Set down all of the records exactly.

━━━━━━━━━━━━━━━━━━━━

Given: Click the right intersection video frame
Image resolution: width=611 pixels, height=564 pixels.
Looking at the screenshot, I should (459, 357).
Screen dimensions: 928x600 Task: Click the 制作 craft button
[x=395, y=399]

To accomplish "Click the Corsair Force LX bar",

━━━━━━━━━━━━━━━━━━━━

Exercise solution —
Given: Click the right intersection video frame
Image resolution: width=611 pixels, height=564 pixels.
Looking at the screenshot, I should (459, 357).
Screen dimensions: 928x600 Task: Click the 制作 craft button
[x=395, y=399]

To accomplish "Click the Corsair Force LX bar",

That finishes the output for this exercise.